Honor Flight recipient Leroy Chamberlain is seen in his home in Bowling Green, Ohio on May 24, 2013. (Photo: Enoch Wu/Sentinel-Tribune)
Honor Flight recipient Leroy Chamberlain is seen in his home in Bowling Green, Ohio on May 24, 2013. (Photo: Enoch Wu/Sentinel-Tribune)
During the Korean War, Leroy Chamberlain served up chow for his fellow soldiers.

On Wednesday, his country returned the favor and served him.

Chamberlain, Bowling Green, was among 71 veterans of World War II and Korea flown to Washington, D.C., as part of the second Honor Flight Northwest Ohio trip of the 2013 season.

"It's great," he said. "I think anybody that has a chance to go should go."

Originally from Rudolph, Chamberlain entered the United States Army in February of 1952 and was stationed in Seoul, part of the Headquarters Company of the 8th Army.

"Talk to most guys, I had it made," he said. "I was a cook."

Among his first assignments was to set up a mess hall to feed hungry ambulance drivers as they worked during a mission to bring back wounded soldiers. He later worked for a month in the senior officers' mess.

"When I came back from Panmunjom, I went to the bunker area and made coffee in the morning and afternoon for people that worked there, for coffee breaks."

His service in Korea totaled about 14 months.

"Couldn't have been soon enough, but then it was time to come home."

The trip to Korea and back by boat took a total of one month - two weeks each way.

"That's my Caribbean cruise," he joked.

"As the old saying goes, I wouldn't take a million dollars for the memories, but I wouldn't take a nickle for another shot at it."

After returning to the United States, Chamberlain worked for what is now Mid-Wood for 41 years, and moved to Bowling Green in 1999.

Reflecting on the United States' current difficult relations with North Korea, which was created as a part of the armistice which ended hostilities in the conflict, he said "we didn't do a good enough job, I don't think, the way they're acting now, 50 years later."

Honor Flight left Wednesday morning from the Grand Aire Hangar, Swanton.

"They treat you like kings, coming and going," Chamberlain said. "My hands wore out from shaking hands all (day), and even walking around the Mall in D.C., everybody wanted to shake your hands."
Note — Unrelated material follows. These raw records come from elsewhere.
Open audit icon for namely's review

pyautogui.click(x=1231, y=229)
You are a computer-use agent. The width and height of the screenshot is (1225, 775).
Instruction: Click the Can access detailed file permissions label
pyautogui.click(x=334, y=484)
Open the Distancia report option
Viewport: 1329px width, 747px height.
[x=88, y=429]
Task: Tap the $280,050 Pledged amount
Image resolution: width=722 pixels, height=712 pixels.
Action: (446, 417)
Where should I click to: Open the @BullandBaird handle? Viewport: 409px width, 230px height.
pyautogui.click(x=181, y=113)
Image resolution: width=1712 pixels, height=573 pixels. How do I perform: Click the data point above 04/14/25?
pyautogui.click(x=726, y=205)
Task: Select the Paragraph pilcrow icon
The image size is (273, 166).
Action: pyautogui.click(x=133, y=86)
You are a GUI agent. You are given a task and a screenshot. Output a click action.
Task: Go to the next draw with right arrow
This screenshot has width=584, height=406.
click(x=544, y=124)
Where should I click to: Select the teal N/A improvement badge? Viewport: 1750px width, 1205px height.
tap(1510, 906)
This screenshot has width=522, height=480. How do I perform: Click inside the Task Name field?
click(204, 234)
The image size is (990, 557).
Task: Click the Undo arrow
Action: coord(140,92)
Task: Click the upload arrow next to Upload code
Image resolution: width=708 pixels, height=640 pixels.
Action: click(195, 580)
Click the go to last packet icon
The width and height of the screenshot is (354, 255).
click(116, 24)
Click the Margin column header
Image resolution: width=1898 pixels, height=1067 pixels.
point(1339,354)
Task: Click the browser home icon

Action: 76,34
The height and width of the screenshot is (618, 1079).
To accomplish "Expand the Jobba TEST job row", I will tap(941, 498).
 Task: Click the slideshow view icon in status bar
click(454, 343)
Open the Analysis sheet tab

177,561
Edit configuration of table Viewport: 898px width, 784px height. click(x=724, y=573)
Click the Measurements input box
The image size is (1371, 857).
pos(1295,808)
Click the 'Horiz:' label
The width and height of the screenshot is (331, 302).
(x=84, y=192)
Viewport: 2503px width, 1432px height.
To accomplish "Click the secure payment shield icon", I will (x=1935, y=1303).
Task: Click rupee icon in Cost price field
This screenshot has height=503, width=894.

Chamberlain and the other veterans saw the numerous war memorials in the city, including the World War II Memorial and the Korean War Memorial - which features statues representing a platoon of soldiers in ponchos marching through rugged terrain.

"I thought it was great," he said of the monument.

"The best part for me was when we got back to Toledo, coming back through the people. Why, my 6-year-old grandson run and jumped on my lap."